# dauntless 174 vermont castings



## bono1979 (Nov 7, 2007)

hello , i just bought a dauntless 174 vermont casting stove and was wonder if anybody knew anything about it , like year and if the are any good . here is a pic


----------



## Corie (Nov 8, 2007)

I have to tell you, that doesn't look like any Dauntless I ever saw.  I'll try to find a picture.


----------



## Corie (Nov 8, 2007)

Coaster said:
			
		

> Corie said:
> 
> 
> 
> ...




Its actually sitting in my office right now, awaiting testing and some changes.  Seriously.  Got side tracked on it today, as we are punching and bend my new 3 in 1 pellet stove (freestanding pedestal, freestanding cabinet model, insert).


----------



## seaken (Nov 8, 2007)

bono1979 said:
			
		

> hello , i just bought a dauntless 174 vermont casting stove and was wonder if anybody knew anything about it , like year and if the are any good . here is a pic



You must have grabbed the wrong picture in your browser. If that picture is what you bought it is not a VC Dauntless. The Dauntless was a "Franklin" style wood stove, not an efficiency model. The first model was capable of accepting a gas log set and optional enamel color. Very pretty. They are good, for what they are. They don't compare to a modern cast iron wood stove. But they weren't made for efficiency. They were mostly decorative.


----------



## Corie (Nov 8, 2007)

I sincerely hope you grabbed the wrong photo, like seaken said.  I can't seem to find a picture of the Dauntless ANYWHERE.  All my old VC literature is long gone at this point.


----------



## Harley (Nov 8, 2007)

Coaster said:
			
		

> Corie said:
> 
> 
> 
> ...



Congratulations, Corie!  That was quick...... sorry to hijack the thread


----------



## webbie (Nov 8, 2007)

I am also unable to find any pics of the old Dauntless. It was a beautiful stove! In brown enamel, the bomb!


----------



## seaken (Nov 8, 2007)

Here's a couple of pics of a Dauntless:


----------



## webbie (Nov 8, 2007)

Great- A beauty, isn't she? We had one of these running in the shop with gas logs in it.


----------



## Corie (Nov 8, 2007)

I agree.  I've always liked the look of them.  And the way the glass doors will tuck away behind the side panels.  Just beautiful.  I always thought one would look nice in a BIG bathroom so you could look at it from the tub.


----------



## begreen (Nov 8, 2007)

So just what IS that mystery stove? Looks European to me.


----------



## webbie (Nov 8, 2007)

I've seen a lot that look like that in junkyards down south. We have to remember that virtually 100% of the households in the USA used wood - and then coal space heaters to heat their homes....and also cook. The stove industry was one of the three biggest industries in this country at one time in history..
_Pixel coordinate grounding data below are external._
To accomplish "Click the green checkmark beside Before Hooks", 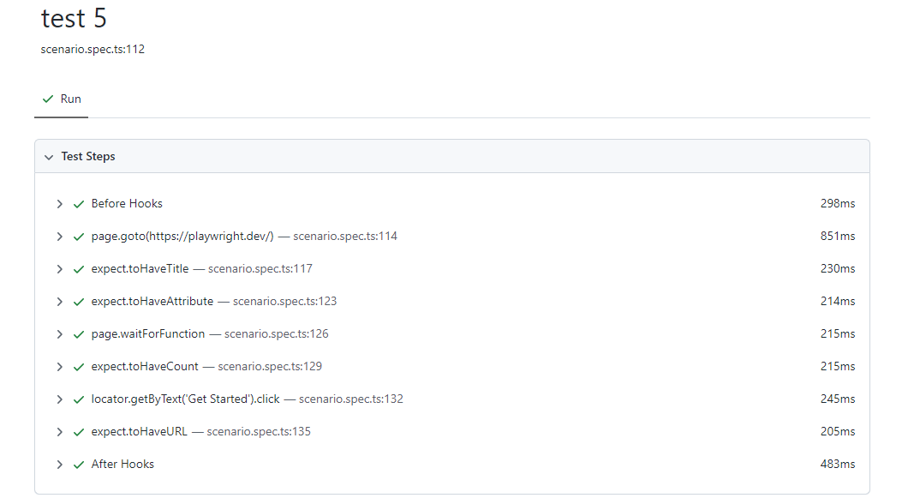I will (x=78, y=203).
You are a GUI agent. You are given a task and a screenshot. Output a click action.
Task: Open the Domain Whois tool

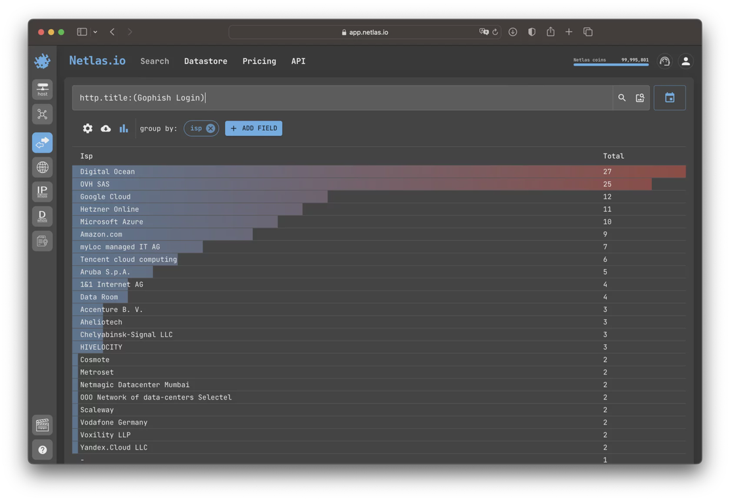coord(42,216)
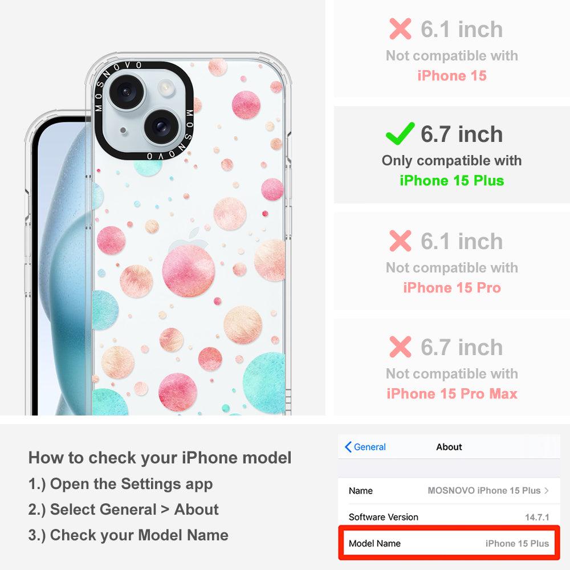Click the green iPhone 15 Plus label
This screenshot has width=570, height=570.
click(x=452, y=180)
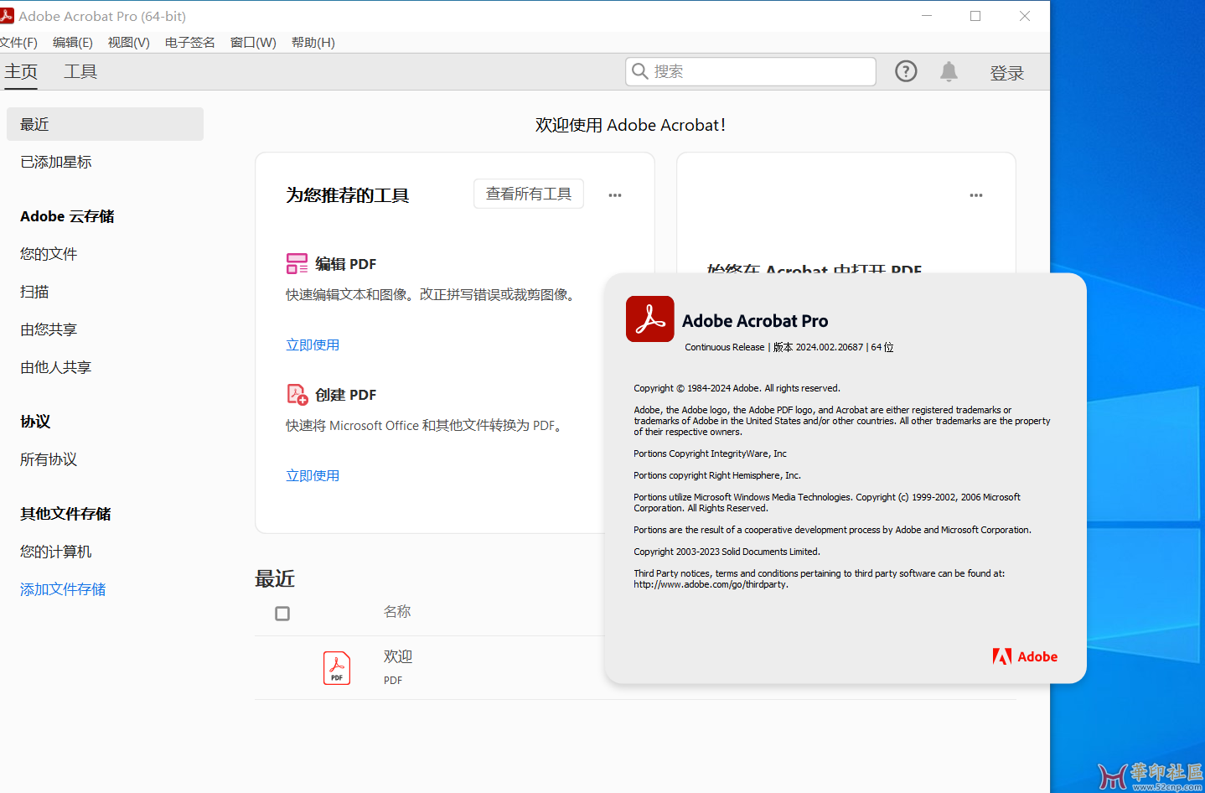The height and width of the screenshot is (793, 1205).
Task: Click the search magnifier icon
Action: (640, 72)
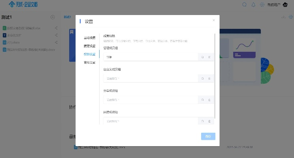
Task: Click share icon next to 2(1).docx
Action: (x=56, y=42)
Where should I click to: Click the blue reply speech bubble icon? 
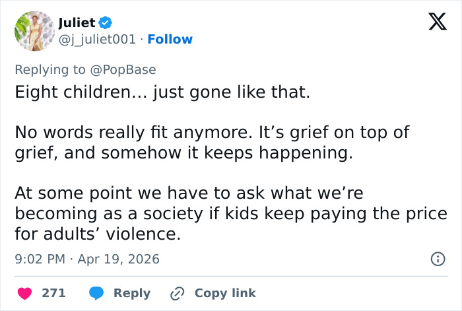point(96,293)
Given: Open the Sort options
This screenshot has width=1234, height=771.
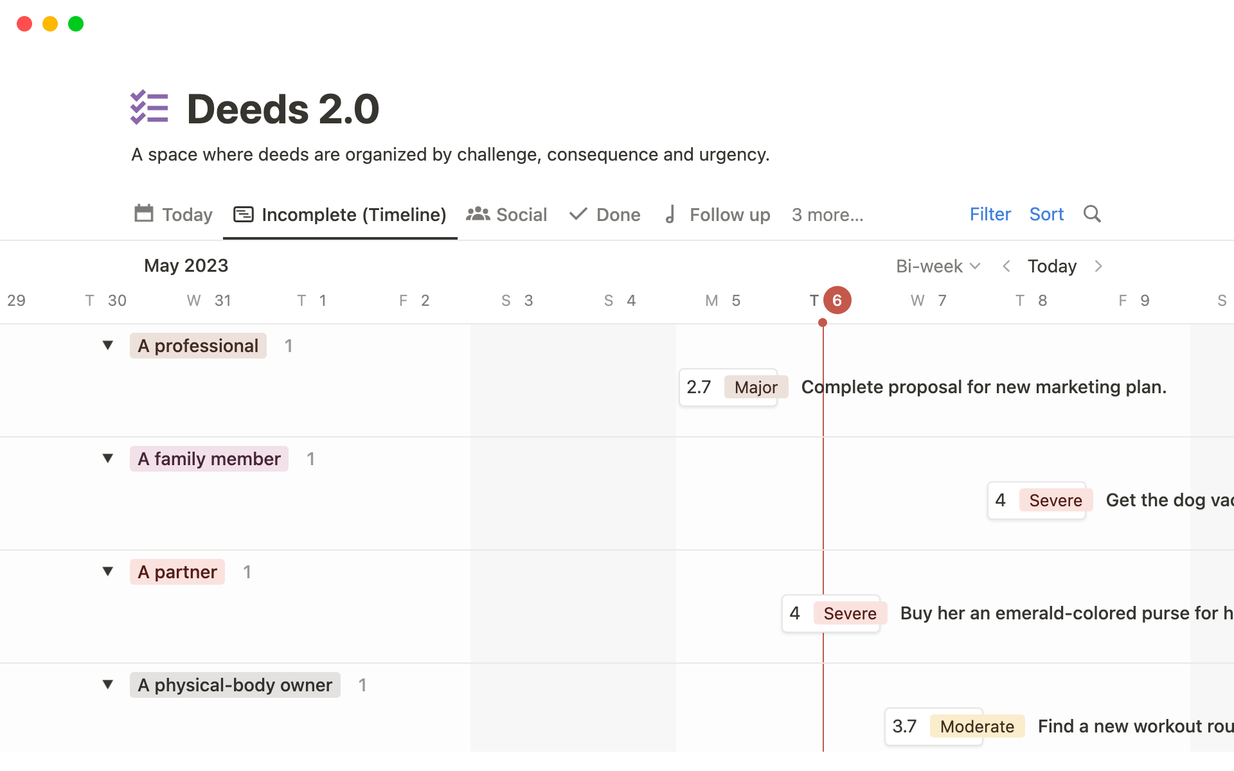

Actually, it has a bit of an "early PE" look, don't you think?


----------



## bono1979 (Nov 9, 2007)

I'm sorry i was miss informed about the stove it is a dauntless but it was made by the wehrle co.


----------



## codyleone (Mar 11, 2009)

i Also have the same stove dauntless 174 it was in my family since my great, great Grandfather he bought it at sears+roebuck when it was new, but i only know a little bit about it.


----------



## begreen (Mar 11, 2009)

Nice clue cody. I did a little more digging and did find a Dauntless Stove Co. I'm not sure if it made your stove for Sears or not. Maybe try and look up in a turn of the century Sears catalog to see:

http://www.monarchrange.com/history.html

You might also post with these folks for more information:
http://www.myantiquestove.com/


----------



## codyleone (Mar 20, 2009)

I have contacted the sears co. about 2 years ago but they only have records on the inside parts, there is nothing on the outside casting


----------